Kristina's been sick, and we've gotten an inside look at some of the ugly inefficiency and dysfunction inherent to the medical establishment in America: An initial incorrect diagnosis that's caused irreparable harm, foot-dragging insurance companies, a primary care physician who is as new to this condition as we are, nurses who think they're smarter than doctors, a specialist who's tried scare tactics and manipulation to get us to do something that wasn't medically necessary, and another specialist -- maybe the only one we trust -- who's four hours away. Tonight we learned that the hospital screwed up the last procedure they did on Kristina, rendering its results useless, and wasting the last ten precious days.

I'm furious, of course. And if you know me, you'll also know that I've been doing a lot of thinking about our medical system. One thing almost everyone agrees upon is that the U.S. healthcare system is dysfunctional. We have a great number of dedicated, skilled medical professionals. We also have a few bad ones. And while the good vastly outnumber the bad, the system within which they all work is broken.
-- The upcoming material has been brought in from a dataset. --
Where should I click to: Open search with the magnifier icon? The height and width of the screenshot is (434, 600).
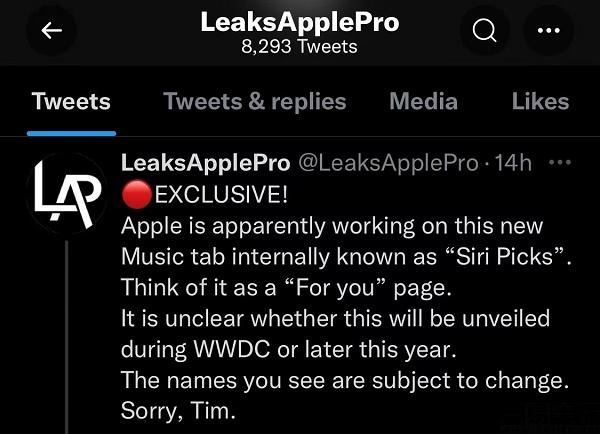pos(484,31)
Patients and their families are increasingly left to fend for themselves in a profit-driven, increasingly competitive business. Patient care isn't the driver in this business. Money is. We're fortunate, in that Kristina has health insurance and an advocate who makes up with tenacity what he lacks in skill.

But what happens to the poor, or to those with no close-at-hand advocates? The poor are largely uninsured to begin with, so their financial prospects are dire from the outset of any serious medical issue. They're also largely not as well-educated and well-resourced as we are. They may not recognize poor care when they see it, and they may have a difficult time leveraging the all too frequently encountered reticent and embittered lower-level providers to their advantage.

There are no easy answers to these problems. Most of you won't ever have to deal with the kinds of cascading failures we've seen in the last five weeks. But don't let the fact that you haven't fool you into thinking our medical system's dysfunctions mustn't be addressed sooner, rather than later.